Distinguishing between the genders of many species of animals is a rather easy task, but not so much when it comes to red-bellied piranhas (Pygocentrus nattereri). Both sexes of the tropical freshwater fish are extremely alike on the outside, which is why they require close attention to their vivid belly regions.
Red-bellied piranhas are a mid-sized species from South America, specifically countries including Guyana, Argentina, Venezuela, Uruguay, Paraguay, Brazil and others. These omnivorous piranhas typically achieve lengths of anywhere from 10 to 14 inches long. They tend to set up residence in rivers, particularly those with swift movement, and are prevalent in whitewater rather than blackwater settings.

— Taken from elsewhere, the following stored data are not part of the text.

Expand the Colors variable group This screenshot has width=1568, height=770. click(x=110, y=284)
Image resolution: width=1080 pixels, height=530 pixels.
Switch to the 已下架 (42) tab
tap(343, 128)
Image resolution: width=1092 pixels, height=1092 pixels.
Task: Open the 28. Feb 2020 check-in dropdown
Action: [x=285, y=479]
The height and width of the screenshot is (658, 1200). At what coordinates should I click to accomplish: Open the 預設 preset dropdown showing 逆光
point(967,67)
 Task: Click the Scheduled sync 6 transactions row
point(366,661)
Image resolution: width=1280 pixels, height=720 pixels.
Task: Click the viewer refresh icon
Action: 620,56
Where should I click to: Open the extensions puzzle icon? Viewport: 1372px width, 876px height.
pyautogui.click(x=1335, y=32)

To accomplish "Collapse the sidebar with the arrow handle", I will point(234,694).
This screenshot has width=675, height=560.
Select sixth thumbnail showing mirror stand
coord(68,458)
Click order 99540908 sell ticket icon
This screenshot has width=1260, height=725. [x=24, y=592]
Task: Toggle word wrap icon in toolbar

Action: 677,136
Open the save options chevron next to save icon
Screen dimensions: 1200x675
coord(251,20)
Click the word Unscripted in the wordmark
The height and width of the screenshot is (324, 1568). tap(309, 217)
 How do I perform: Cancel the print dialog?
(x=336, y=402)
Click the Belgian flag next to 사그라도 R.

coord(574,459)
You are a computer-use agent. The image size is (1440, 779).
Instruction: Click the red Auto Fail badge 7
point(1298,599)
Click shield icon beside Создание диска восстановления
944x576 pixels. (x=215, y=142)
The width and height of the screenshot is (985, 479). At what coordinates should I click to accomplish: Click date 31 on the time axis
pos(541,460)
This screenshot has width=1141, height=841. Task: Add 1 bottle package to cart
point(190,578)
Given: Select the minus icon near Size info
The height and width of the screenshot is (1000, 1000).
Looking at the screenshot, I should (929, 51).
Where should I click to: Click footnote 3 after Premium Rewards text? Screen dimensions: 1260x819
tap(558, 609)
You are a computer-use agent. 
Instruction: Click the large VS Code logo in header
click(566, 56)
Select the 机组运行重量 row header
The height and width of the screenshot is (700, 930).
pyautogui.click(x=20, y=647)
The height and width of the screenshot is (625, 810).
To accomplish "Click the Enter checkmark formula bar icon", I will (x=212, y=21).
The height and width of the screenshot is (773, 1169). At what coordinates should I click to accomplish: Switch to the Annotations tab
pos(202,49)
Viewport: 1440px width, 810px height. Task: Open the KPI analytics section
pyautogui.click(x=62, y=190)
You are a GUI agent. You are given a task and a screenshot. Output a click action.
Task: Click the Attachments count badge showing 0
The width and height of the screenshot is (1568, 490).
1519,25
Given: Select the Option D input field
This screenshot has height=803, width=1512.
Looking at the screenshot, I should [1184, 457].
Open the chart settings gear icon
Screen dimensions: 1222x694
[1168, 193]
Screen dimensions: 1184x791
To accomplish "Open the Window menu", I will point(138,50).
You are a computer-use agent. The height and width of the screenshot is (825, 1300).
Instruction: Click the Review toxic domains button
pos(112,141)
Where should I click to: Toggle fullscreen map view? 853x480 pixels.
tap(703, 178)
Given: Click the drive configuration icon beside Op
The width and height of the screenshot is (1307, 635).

Lakes are also common living habitats for red bellies. As food goes, they dine on a lot of tiny fishes, bugs, worms, amphibians, birds, snails, crustaceans and even little mammals. They are opportunistic about eating and do not turn away from many foods. They do not feed solely on meat, however, routinely eating aquatic plants and algae. Red-bellied piranhas are often considered to be tough and truculent fish, with teeny knife-like chompers that are shaped like triangles.
Male and Female Differences
As their names show, red-bellied piranhas boast trademark crimson stomachs. This red tummy coloration, however, is markedly more pronounced in the males of the species, notes the website for the Bristol Zoo in the United Kingdom. This is a telling difference between the sexes, and it's particularly heightened during times of reproduction. But, although the boys have redder bellies, the girls often have strong yellowish tinges to theirs.
Other Coloration Facts
Although red-bellied piranhas have brightly colored stomachs, the rest of their physiques are gray with blots of either gold or silver. Their fins are dark. Coloration of the species often varies subtly based not only on gender, but also on factors such as geography, notes the Mystic Aquarium website. Red-bellied piranhas also have red eyes.
Youngsters and Aging Individuals
You might be able to tell male and female red-bellied piranhas apart just by gazing at their bellies, and this also applies to the youngsters of the species. Young red-bellied piranhas are uniformly silver but also feature darker-colored markings throughout their forms. Notably, however, they do not yet possess the characteristic yellowish-red or pure red stomach coloration of the male and female adults. At the other end of the spectrum, the red also tends to fade away on aging individuals, indicates the website for the Houston Zoo.